Smoking has not been permitted in bars since 2007. There are some exceptions, however, as it is possible – if a bar qualifies – to gain an exemption. As of now, 66 bars and clubs do allow smoking. Qualifying for an exemption isn’t easy. As an example, for what the state calls “a drinking establishment” a venue cannot have dancing or any live entertainment and must prove that food sales comprise 20 percent or less of the venue’s combined gross sales. Some cigar bars also may qualify. Four more venues have just applied for indoor smoking permits. They are: The Pyramid Temple No. 1, a fraternal organization on West Girard Avenue. They are applying for the cigar bar exemption. Grumpy’s Bar in South Philly would like to allow smoking, and likewise with two “gentlemen’s clubs,” Club Risque on Tacony Street, and Christine’s Gentlemen’s Club on West Passyunk.

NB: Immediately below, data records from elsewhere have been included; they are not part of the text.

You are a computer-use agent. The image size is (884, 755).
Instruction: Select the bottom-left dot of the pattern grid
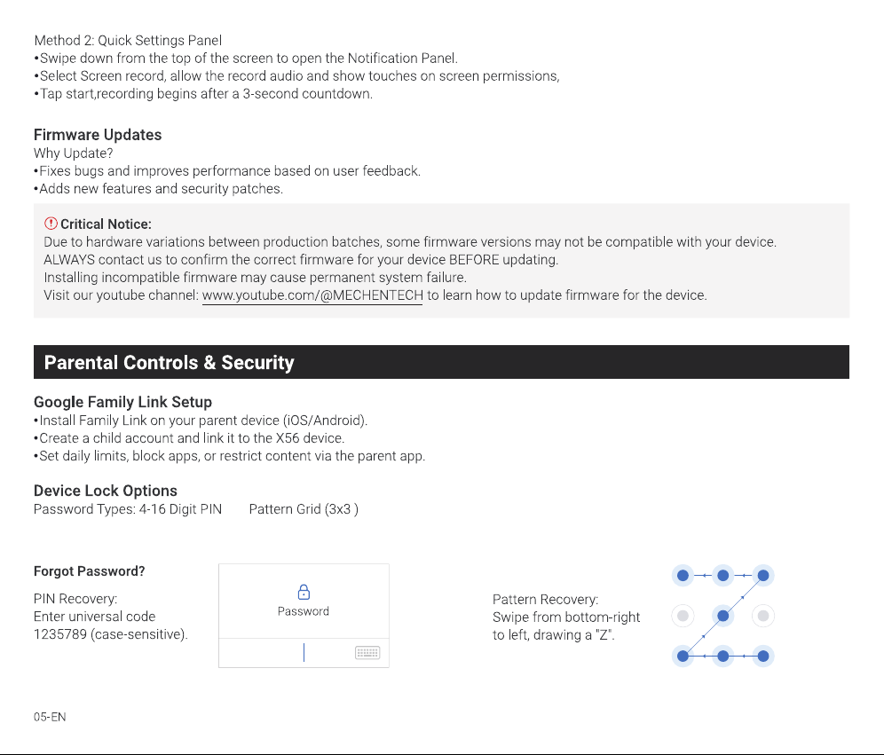(x=683, y=656)
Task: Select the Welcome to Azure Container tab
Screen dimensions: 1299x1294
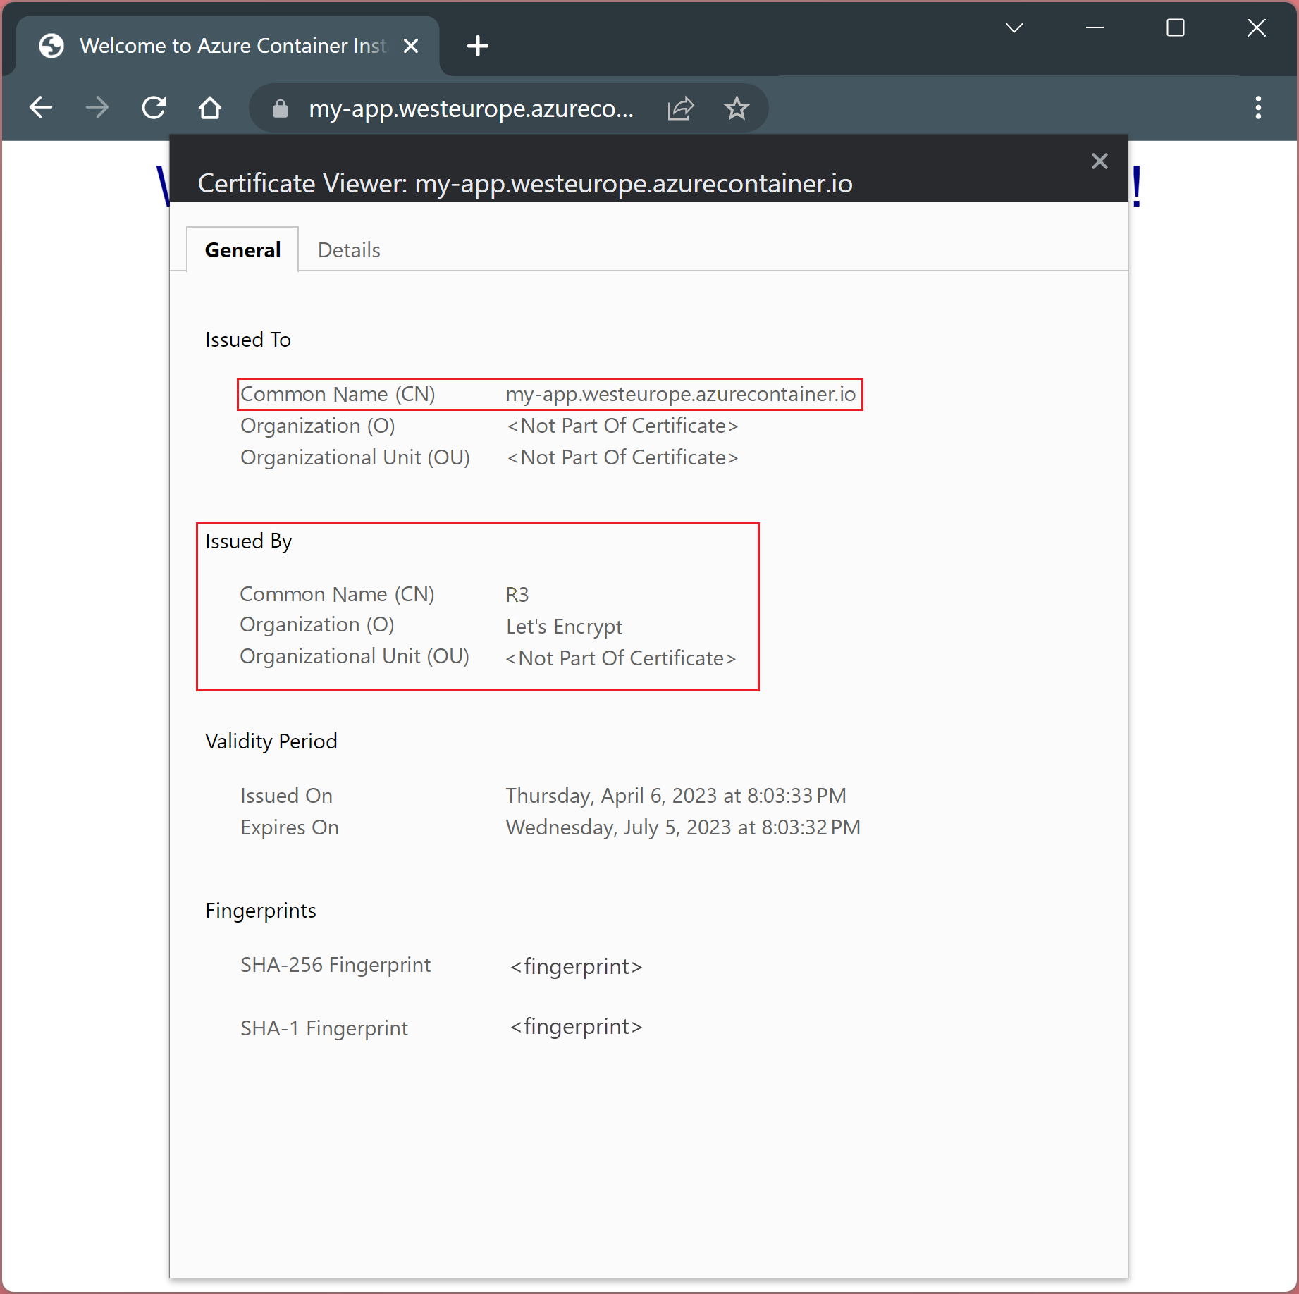Action: [x=232, y=47]
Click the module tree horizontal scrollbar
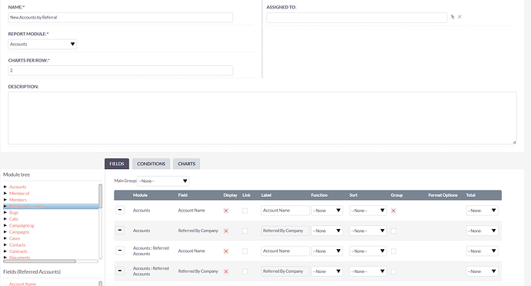The image size is (531, 286). (39, 261)
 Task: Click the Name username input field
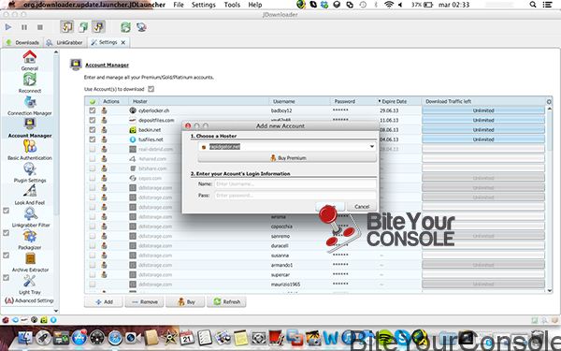click(295, 184)
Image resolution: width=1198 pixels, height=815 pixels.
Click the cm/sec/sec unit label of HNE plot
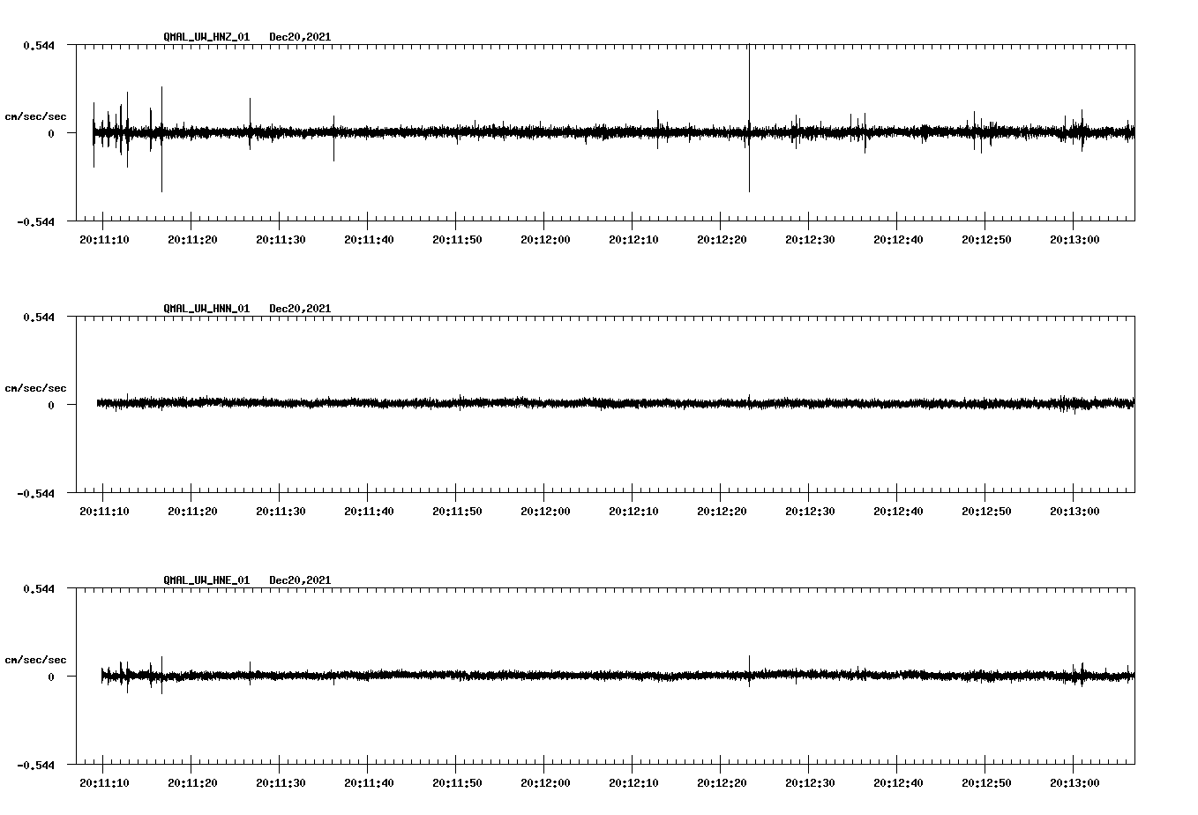35,661
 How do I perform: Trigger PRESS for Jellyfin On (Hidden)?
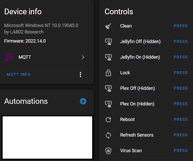(x=181, y=57)
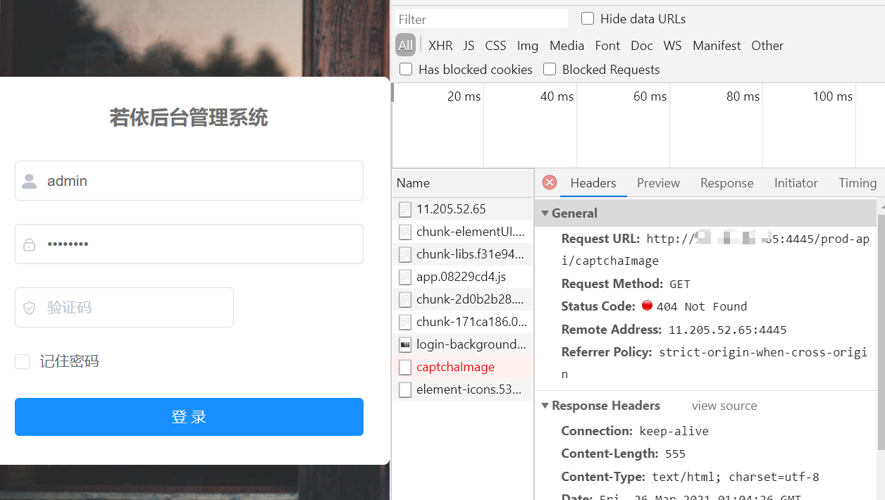Filter requests by Img type
This screenshot has height=500, width=885.
point(527,45)
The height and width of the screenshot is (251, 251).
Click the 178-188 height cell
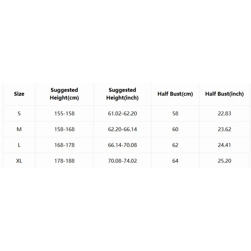click(64, 161)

While there was some shock and more than a bit of outrage over the news of Bob Dylan’s upcoming CD of Sinatra songs, “Shadows in the Night,” to be released February 3, it seems there is some validity to the project after all. Our friend at the Philadelphia Daily News, Chuck Darrow, spoke to Frank Sinatra, Jr. recently—Junior was in town for a celebration being held for veteran broadcaster and Sinatra fan Sid Mark—about the Dylan release. Sinatra told Darrow that not only was Dylan a major, major fan of senior’s, but that “the odd couple” actually hung out a few times over the years. To junior’s credit, I’ve rarely heard him put down anyone who he believes is singing good music. But a heads-up to Dylan’s handlers at Columbia Records. One of the songs on “Shadows” is not a Frank Sinatra Song. Song number ten on the ten track project is “That Lucky Old Sun.” That song belonged to Frankie Laine, not Mr. S.

Good colleague Sal Richards has been one of the funniest comics in the business—and a darned good actor as well—for decades. Those of us who hung out with Sal in Atlantic City, Miami Beach and who knows where else had no idea of the pain he was going through over the years. He’s just written a sometimes touching and sometimes hilarious autobiography titled “Behind the Laughter, Hidden Tears,” which tells of his upbringing, his rise in the business, how he dealt with the loss of a son, how he battled his own personal demons, and the show biz greats and not-so-greats he’s met along the way. The Helen Reddy story is worth the price of the book. This is wonderful reading. Keep swingin’, Sal. Available via salrichards.com.